日本共産党の山本一徳豊中市議は、「この土地は森友学園の前に、豊中市が無償貸借で公園にしたいと要望してもできず、他の法人が購入を希望していたが、購入できなかった。なぜ国はこれほど破格の売却額を示すことになったのか、しっかりと説明すべき」と語ります。
安倍記念小学院の名で寄付集め
小学校建設のための寄付金集めでも、疑惑が出てきました。学園は、塚本幼稚園保護者らへの寄付金募集で、寄付者の名前が安倍記念小学校の記念碑に刻まれると伝え、振込用紙の加入者も「安倍晋三記念小学院」と印刷していました。

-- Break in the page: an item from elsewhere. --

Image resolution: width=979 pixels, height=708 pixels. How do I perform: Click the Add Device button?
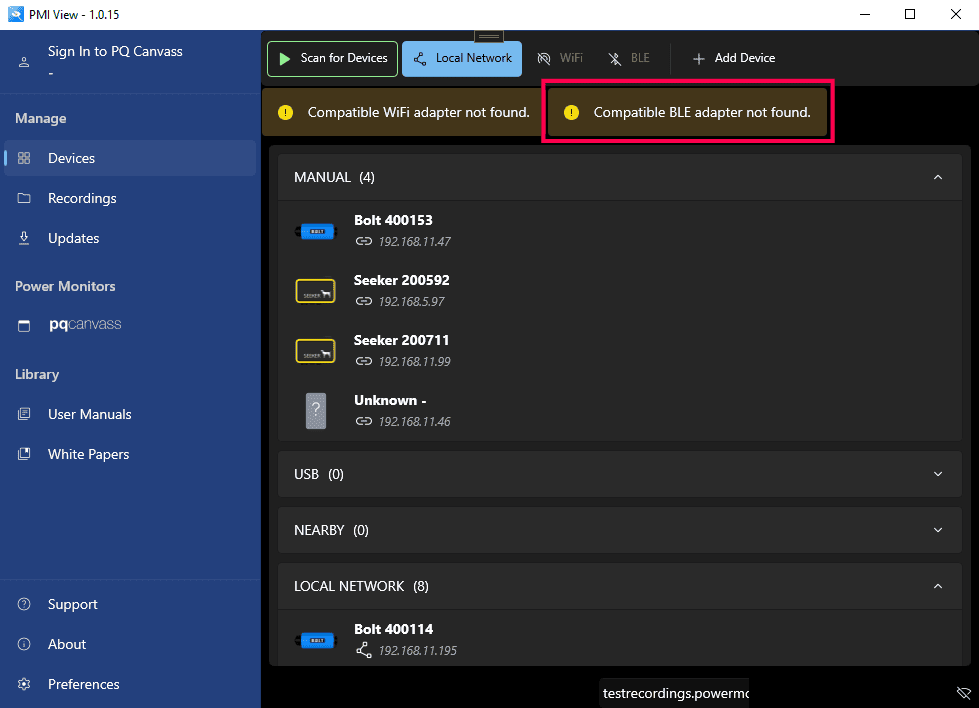coord(733,59)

新聞報道などによると、学園側は、2012年9月の総裁選直前、昭恵氏を通じて安倍首相に内諾を得ましたが、総裁になった後、その用紙の活用をやめたとしています。しかし、その後も流れ続けました。
予算委での民進党の質問に対し、安倍首相は「初めて知った」とし、「国有地払い下げや認可に私や妻が関与していたのであれば、総理を辞める」と2度も答弁しました。

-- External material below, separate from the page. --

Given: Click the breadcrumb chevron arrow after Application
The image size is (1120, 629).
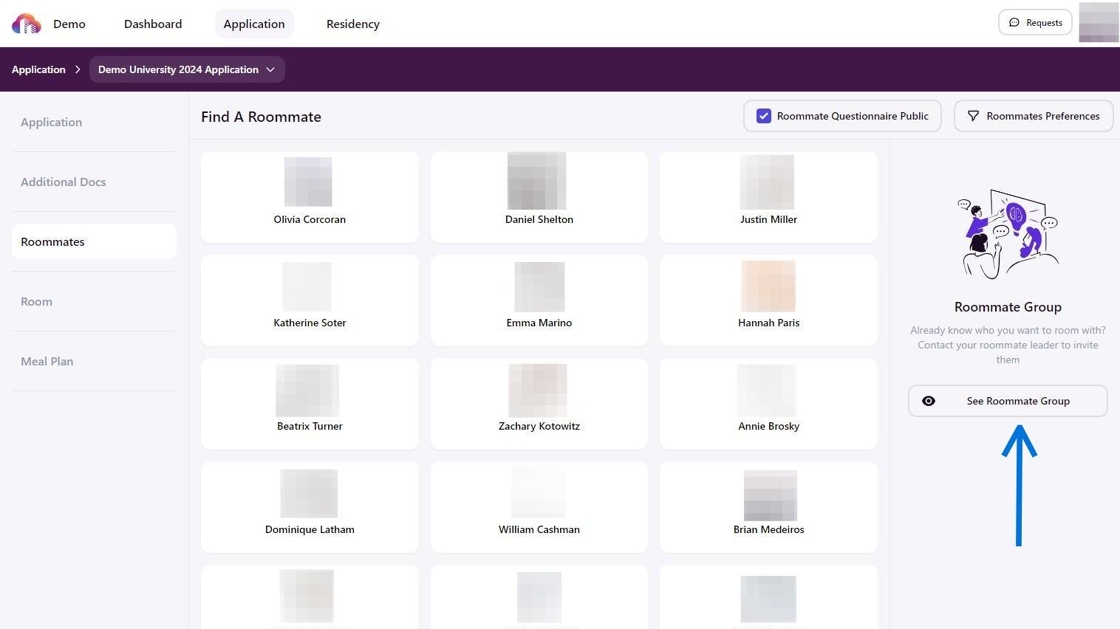Looking at the screenshot, I should pos(77,70).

15日、現地を視察した自由法曹団も会見で、「国有地売却に当たって審議会の目、国民の目をかいくぐった可能性がある」と指摘しました。
認可権者の松井府知事の態度も
認可をめぐる問題、9億の税金をかけて行われた工事の実体が明らかにされず、国有地がただ同然で売却されたこと、寄付金集めに総理の名前が使われたことなど、山積する疑惑の徹底究明が求められます。

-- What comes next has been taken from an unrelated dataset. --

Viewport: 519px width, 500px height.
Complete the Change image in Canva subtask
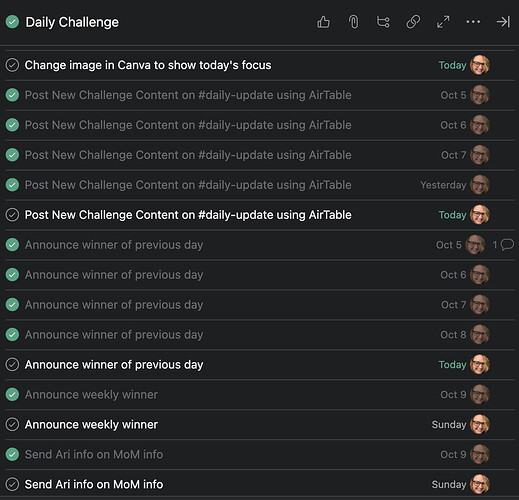click(x=12, y=65)
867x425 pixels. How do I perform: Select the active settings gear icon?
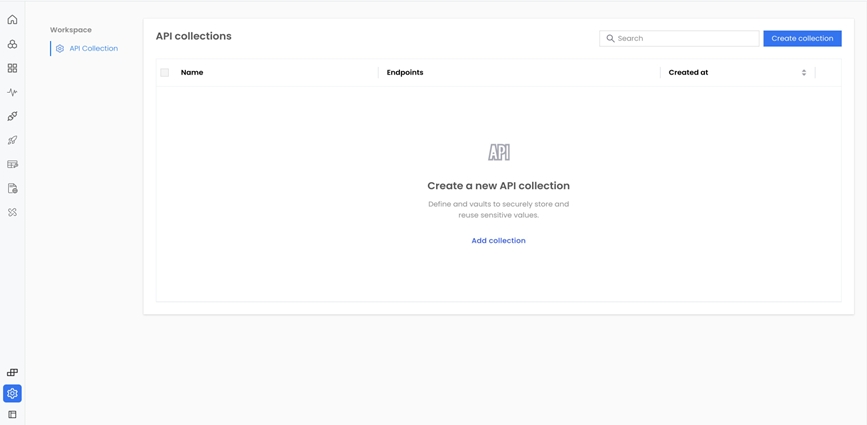[12, 393]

学校認可は知事の決裁事項。3月末が期限ですが、いわくつきの学校の認可に判を押すのかどうか、松井知事の態度が問われます。
森友学園による小学校敷地(国有地)取得の経過
2014年10月31日 | 大阪府私学審議会に小学校新設の認可申請書を提出 |
12月18日 | 同審議会で継続審議に |
2015年1月27日 | 同審議会で条件付き認可適当に |
2月10日 | 国有財産近畿地方審議会で貸付契約後8年をめどに土地購入することに |
2016年3月11日 | 森友学園が深いところに地下埋設物(ごみ)があると国に連絡 |
3月14日 | 国が現地確認 |
3月24日 | 土地を更地にして返すことを貸付合意書で義務付けていた期日(3月31日)を前に、森友学園が土地購入を希望 |
3月30日 | 土壌汚染除去等費用1億3176万円を森友学園に支払う合意書 |
4月14日 | 国が撤去費用8億1900万円と見積もり |
6月20日 | 更地の不動産鑑定価格9億5600万円の土地を1億3400万円で売却が決定 |
(大阪民主新報、2017年2月26日付より)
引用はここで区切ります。